The dampers in the Adaptive M Suspension stiffen up when in Sport and Sport Plus modes and again, the difference was immediately noticeable, even in a straight line, I remember thinking to myself just how crazy it is to drive a vehicle where I could change its behaviour in such a drastic way with a flick of a switch. It’s truly remarkable, All that out of the way, I gave the X6 the beans and I was rewarded with an even more insane sensation of thrust. The X6 eagerly climbed through the rev-range and before I knew it, I had to back off to stay out of jail. Throttle response in Sport Plus mode instantly sharpened up. The slightest touch on the pedal and the X6 eagerly responded. Response was instantaneous and the throttle was very linear. I wouldn’t be surprised if the Sport Plus mode changed the throttle mapping to a 1:1 ratio once the X6 was above 50 km/h or so. For those of you who don’t know, a 1:1 throttle ratio is what driving a throttle cable-equipped car would feel like. Most cars these days use an electronic throttle and the amount of gas fed to the engine is no longer just dictated by how deep you plant your right foot. In most new cars, especially cars like the 445-hp X6, if you were to plant your foot from a dead stop in first gear, instead of leaving the stoplight in a cloud of tire smoke and squealing tires like you would in an older analogue car, you’d accelerate gently with nary a chirp from your tires until you reached a speed where the ECU says it’s okay to go to full power.
Overall, the X6's Servotronic speed-sensitive power assisted steering (read: electric steering rack) is accurate and nicely weighted all around, more so in the Sport modes. Feedback was acceptable for a vehicle of its type and it turned out to be much better than I had anticipated.

## [Word and item position data]
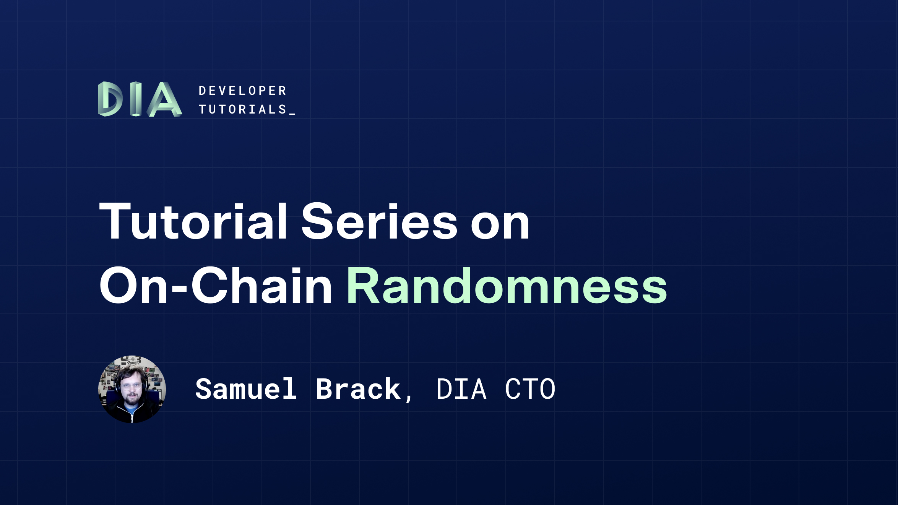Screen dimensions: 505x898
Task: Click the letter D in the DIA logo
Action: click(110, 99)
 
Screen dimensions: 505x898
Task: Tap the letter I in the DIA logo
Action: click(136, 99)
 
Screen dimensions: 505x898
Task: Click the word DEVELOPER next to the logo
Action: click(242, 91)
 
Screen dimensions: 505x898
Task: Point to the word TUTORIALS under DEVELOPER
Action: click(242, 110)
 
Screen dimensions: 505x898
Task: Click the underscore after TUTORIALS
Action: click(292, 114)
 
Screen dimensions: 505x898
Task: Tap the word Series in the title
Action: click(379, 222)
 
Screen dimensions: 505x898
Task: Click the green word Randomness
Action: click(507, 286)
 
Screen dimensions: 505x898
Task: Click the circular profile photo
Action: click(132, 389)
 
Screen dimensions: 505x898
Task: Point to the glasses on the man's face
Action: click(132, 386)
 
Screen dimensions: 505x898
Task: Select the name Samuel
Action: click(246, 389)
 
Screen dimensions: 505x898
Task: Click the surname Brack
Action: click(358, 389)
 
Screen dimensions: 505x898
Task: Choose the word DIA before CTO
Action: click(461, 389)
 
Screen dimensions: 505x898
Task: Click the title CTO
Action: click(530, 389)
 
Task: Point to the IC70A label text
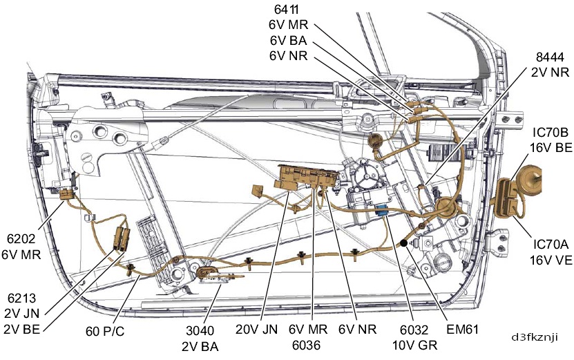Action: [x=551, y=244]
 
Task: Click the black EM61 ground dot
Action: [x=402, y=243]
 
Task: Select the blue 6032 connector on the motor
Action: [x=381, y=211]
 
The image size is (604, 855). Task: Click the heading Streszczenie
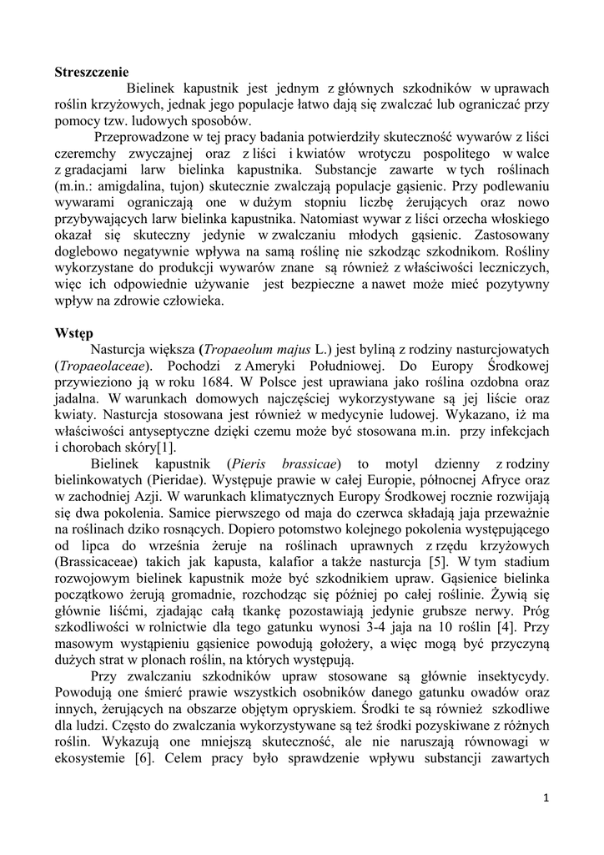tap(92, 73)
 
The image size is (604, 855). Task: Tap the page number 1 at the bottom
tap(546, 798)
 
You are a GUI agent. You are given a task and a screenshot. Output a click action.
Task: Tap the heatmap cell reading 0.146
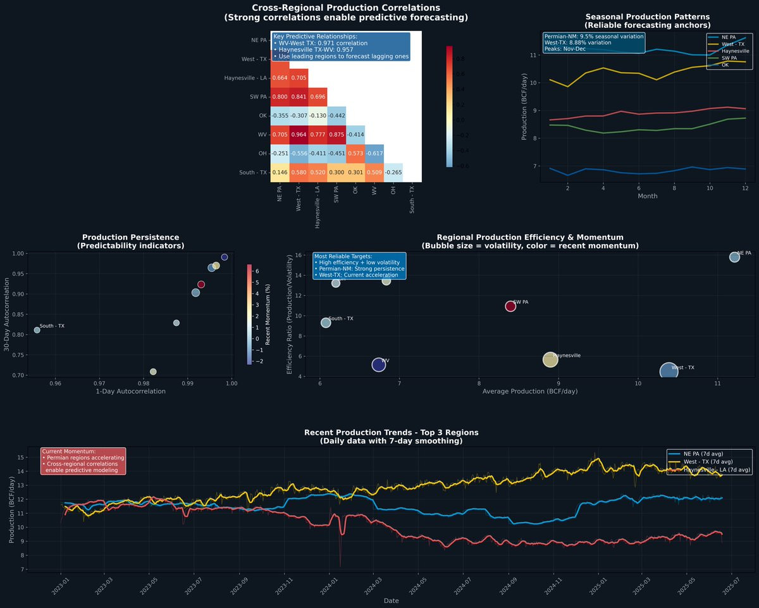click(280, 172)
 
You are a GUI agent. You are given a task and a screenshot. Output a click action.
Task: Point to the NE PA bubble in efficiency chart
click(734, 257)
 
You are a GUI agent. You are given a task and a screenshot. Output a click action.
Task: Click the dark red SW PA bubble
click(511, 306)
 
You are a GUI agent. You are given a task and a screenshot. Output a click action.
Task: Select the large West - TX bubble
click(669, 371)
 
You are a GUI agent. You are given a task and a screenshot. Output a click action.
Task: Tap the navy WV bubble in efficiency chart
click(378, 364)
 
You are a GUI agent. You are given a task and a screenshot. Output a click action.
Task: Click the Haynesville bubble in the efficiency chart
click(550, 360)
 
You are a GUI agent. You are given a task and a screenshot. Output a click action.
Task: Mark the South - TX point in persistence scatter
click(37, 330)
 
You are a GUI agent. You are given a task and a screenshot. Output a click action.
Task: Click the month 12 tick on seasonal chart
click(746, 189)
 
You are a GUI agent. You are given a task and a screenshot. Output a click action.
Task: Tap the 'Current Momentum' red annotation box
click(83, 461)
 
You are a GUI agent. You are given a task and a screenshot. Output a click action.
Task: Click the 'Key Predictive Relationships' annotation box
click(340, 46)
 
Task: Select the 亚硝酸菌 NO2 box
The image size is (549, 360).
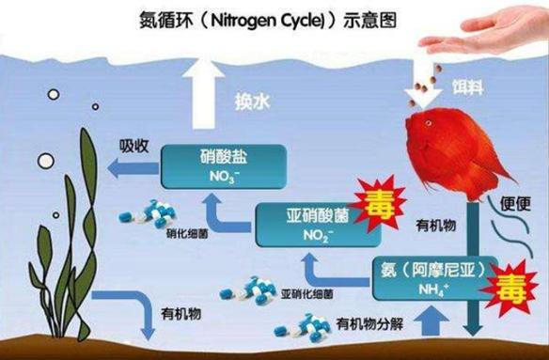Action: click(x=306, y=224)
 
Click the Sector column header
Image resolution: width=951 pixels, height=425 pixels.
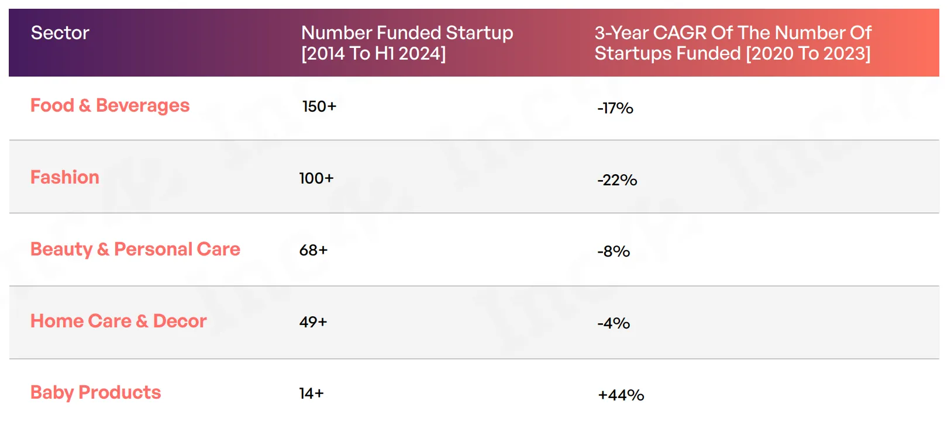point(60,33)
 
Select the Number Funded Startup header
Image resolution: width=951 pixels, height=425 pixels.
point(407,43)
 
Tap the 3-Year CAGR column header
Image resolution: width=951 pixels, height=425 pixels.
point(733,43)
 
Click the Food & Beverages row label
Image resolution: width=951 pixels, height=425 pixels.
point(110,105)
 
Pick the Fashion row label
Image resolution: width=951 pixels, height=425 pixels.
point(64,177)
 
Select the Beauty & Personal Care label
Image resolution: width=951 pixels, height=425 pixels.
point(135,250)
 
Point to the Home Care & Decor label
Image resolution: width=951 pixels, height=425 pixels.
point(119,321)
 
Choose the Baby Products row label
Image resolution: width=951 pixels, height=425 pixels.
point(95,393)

## [Set task]
Transcribe the full excerpt about driving and steering the BMW X6, reproducing its wording and punctuation without any changes.

## [Finished answer]
The dampers in the Adaptive M Suspension stiffen up when in Sport and Sport Plus modes and again, the difference was immediately noticeable, even in a straight line, I remember thinking to myself just how crazy it is to drive a vehicle where I could change its behaviour in such a drastic way with a flick of a switch. It’s truly remarkable, All that out of the way, I gave the X6 the beans and I was rewarded with an even more insane sensation of thrust. The X6 eagerly climbed through the rev-range and before I knew it, I had to back off to stay out of jail. Throttle response in Sport Plus mode instantly sharpened up. The slightest touch on the pedal and the X6 eagerly responded. Response was instantaneous and the throttle was very linear. I wouldn’t be surprised if the Sport Plus mode changed the throttle mapping to a 1:1 ratio once the X6 was above 50 km/h or so. For those of you who don’t know, a 1:1 throttle ratio is what driving a throttle cable-equipped car would feel like. Most cars these days use an electronic throttle and the amount of gas fed to the engine is no longer just dictated by how deep you plant your right foot. In most new cars, especially cars like the 445-hp X6, if you were to plant your foot from a dead stop in first gear, instead of leaving the stoplight in a cloud of tire smoke and squealing tires like you would in an older analogue car, you’d accelerate gently with nary a chirp from your tires until you reached a speed where the ECU says it’s okay to go to full power.
Overall, the X6's Servotronic speed-sensitive power assisted steering (read: electric steering rack) is accurate and nicely weighted all around, more so in the Sport modes. Feedback was acceptable for a vehicle of its type and it turned out to be much better than I had anticipated.